Prompted by earlier studies, researchers at the Cincinnati Children's Hospital Medical Center initiated a study looking at the effects of minocycline treatment on ASD symptoms.
"While the etiology of ASD remains poorly understood in the majority of cases, a growing body of literature implicates neuroinflammatory mechanisms in the pathophysiology of the disorder," explained Dr. Logan Wink, Associate Professor, Division of Child and Adolescent Psychiatry at Cincinnati Children's Hospital Medical Center and Principal Investigator on this study. "Moreover, minocycline readily crosses the blood-brain barrier and is known to have direct neuroprotective effects as well as anti-inflammatory properties."

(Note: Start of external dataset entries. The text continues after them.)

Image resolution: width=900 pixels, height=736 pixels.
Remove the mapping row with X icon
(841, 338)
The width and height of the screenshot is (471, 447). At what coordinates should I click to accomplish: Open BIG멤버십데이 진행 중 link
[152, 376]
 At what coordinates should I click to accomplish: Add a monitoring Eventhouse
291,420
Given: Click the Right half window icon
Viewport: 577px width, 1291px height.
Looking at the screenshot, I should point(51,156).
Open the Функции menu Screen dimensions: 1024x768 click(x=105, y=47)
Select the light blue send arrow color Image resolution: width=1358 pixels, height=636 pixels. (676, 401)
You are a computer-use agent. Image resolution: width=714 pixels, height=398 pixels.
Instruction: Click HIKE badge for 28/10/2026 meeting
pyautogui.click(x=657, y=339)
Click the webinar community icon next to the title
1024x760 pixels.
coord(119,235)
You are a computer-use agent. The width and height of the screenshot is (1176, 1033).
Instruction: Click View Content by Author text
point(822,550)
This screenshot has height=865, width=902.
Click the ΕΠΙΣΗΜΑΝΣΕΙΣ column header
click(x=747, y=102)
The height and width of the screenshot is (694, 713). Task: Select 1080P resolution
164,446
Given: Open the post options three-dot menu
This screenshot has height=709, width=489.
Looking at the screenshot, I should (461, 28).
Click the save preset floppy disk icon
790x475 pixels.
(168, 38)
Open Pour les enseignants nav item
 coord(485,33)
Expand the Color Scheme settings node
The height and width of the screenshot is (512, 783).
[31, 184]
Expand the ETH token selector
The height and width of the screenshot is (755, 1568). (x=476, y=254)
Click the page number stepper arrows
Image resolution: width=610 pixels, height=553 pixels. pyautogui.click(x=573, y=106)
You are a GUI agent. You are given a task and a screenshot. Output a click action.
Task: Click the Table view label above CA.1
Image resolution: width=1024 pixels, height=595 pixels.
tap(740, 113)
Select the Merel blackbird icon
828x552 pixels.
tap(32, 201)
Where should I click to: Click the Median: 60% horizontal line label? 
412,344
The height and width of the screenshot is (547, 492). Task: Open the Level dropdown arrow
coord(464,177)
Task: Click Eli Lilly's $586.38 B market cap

Given these characteristics, animal researchers hypothesized that minocycline treatment would improve autism symptoms, and indeed this was the case. Researchers saw improvement in many classic autism symptoms such as aberrant social interaction, exploratory behavior, locomotion, and anxiety behaviors in various mouse models of ASD treated with minocycline. Additionally, trials in humans with Fragile X Syndrome-associated ASD have demonstrated improvement on the Clinical Global Impression Improvement subscale. These compelling results prompted the initiation of the present Autism Speaks ATN Signature Study.
"With the literature yielding evidence of symptom improvement with minocycline treatment, we felt it warranted further investigation," said Donna S. Murray, Ph.D., Vice President of Clinical Programs and head of the Autism Treatment Network. "It also fit perfectly with the ATN philosophy of collaborating with highly regarded children's hospitals and academic institutions to develop evidence-based treatments that can be quickly translated into practice."
Quadrant Biosciences had been independently conducting research at SUNY Upstate Medical University and Penn State College of Medicine looking at epigenetic diagnostic biomarkers for ASD. That research, funded in part by the NIH, identified specific poly-omic RNAs that could accurately differentiate children with ASD from peers with typical development and non-autistic developmental delay. These findings led to the development of a simple saliva test to aid the early diagnosis of autism, which will be commercially available later this year.
When Quadrant CEO Richard Uhlig learned of the exciting work being conducted by the ATN group, he immediately saw synergies. "Dr. Wink and her colleagues are doing exceptional work on the positive effects of minocycline on children with autism. Given our focus on epigenetic factors in autism, it seemed a natural fit to collect saliva swabs of the patients to further understand the molecular implications of this treatment protocol."
The Autism Speaks ATN research also received support through the ATN's role as the federally funded Autism Intervention Research Network for Physical Health. The clinical trial to begin later this year will involve a 24-subject, double-blind, placebo-controlled, four-week crossover study of minocycline in youths with ASD ages 12 to 22 years. The study aims to: 1) Determine if minocycline use will be associated with reduction in elevated EEG gamma power in persons with ASD compared to placebo; 2) assess the short-term safety and tolerability of minocycline in youths with ASD; and 3) better understand the efficacy and dosage of minocycline for the short-term treatment of memory, social gaze, psychophysical markers, attentional impairments, quality of life, and other concerns in adolescents with ASD.